Família não se acerta sobre a gestão da empresa. Está na hora de trazer alguém de fora. Qual a chance de funcionar?
Um sócio de uma média empresa, razoavelmente bem-sucedida, me fez esta pergunta. A resposta não é simples. Depende de vários fatores, mas, todos eles passam pelo por:
– Grau de governança da empresa;
– Relacionamento da família;
– Candidatos, com competência ou não, à função de executivo.
Claro que não foi uma resposta direta, mas é a dura realidade.
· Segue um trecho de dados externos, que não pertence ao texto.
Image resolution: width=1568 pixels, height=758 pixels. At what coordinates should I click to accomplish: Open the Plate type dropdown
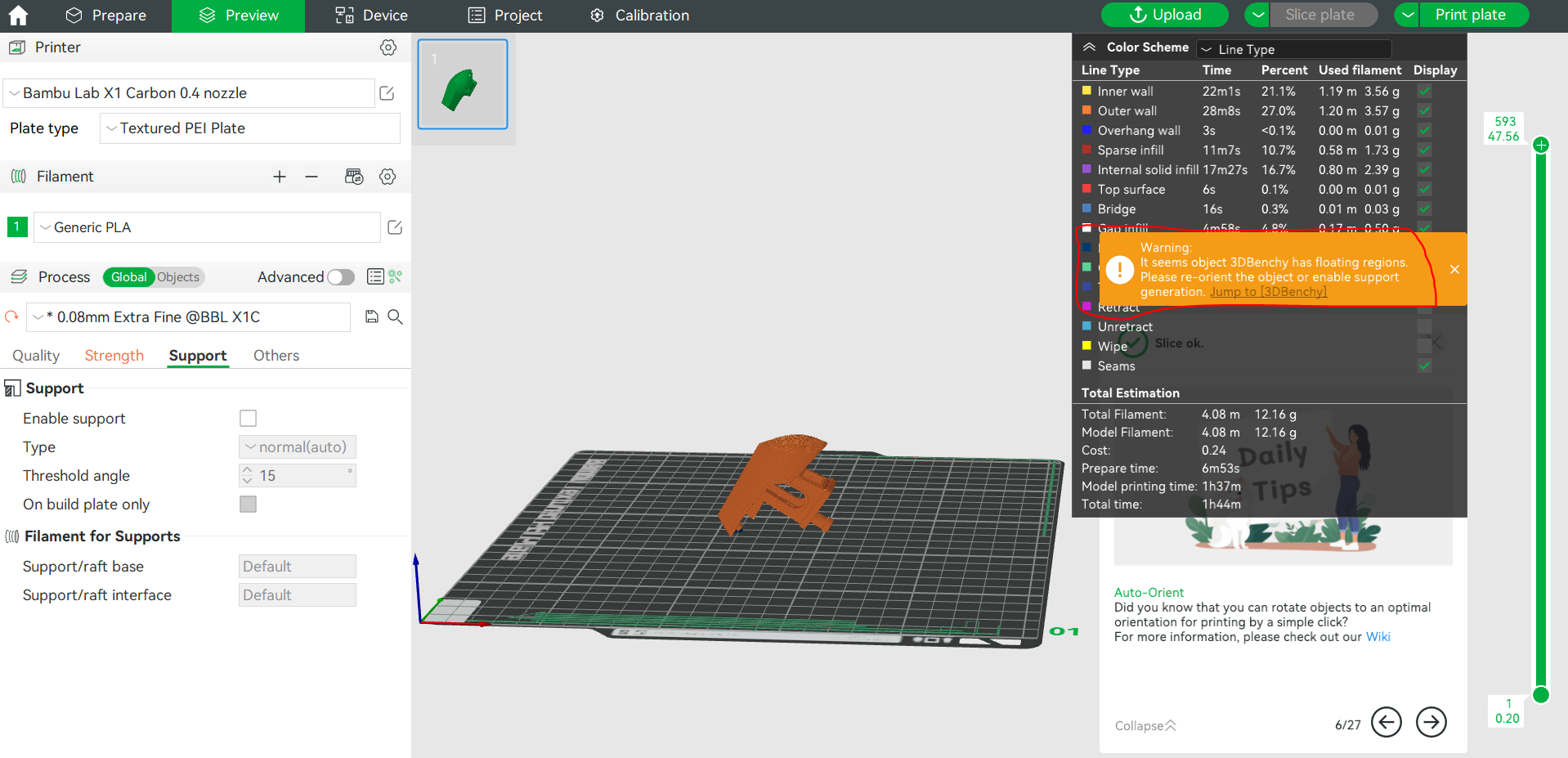[249, 128]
Não existe uma fórmula mágica, cada caso é um caso.
Na situação desta empresa, que tem um conselho informal, só composto por familiares ou amigos, que não uma governança estruturada, que as decisões estratégicas são tomadas pelo feeling do dono, que tem algumas divergências sérias entre herdeiros, penso que é muito difícil encaminhar a sucessão sem um auxílio externo.
Após uma organização inicial, poderia ser recrutado um profissional, com competência técnica, mas, principalmente, que tivesse habilidade de interagir e negociar com os membros-chave da família.
É fácil encontrar um profissional com estas competências?
Fonte: “Lentes da Governança – Aspectos de longevidade para Negócios em Família” – Bruno Ferrari Salmeron e Cristiano Venâncio.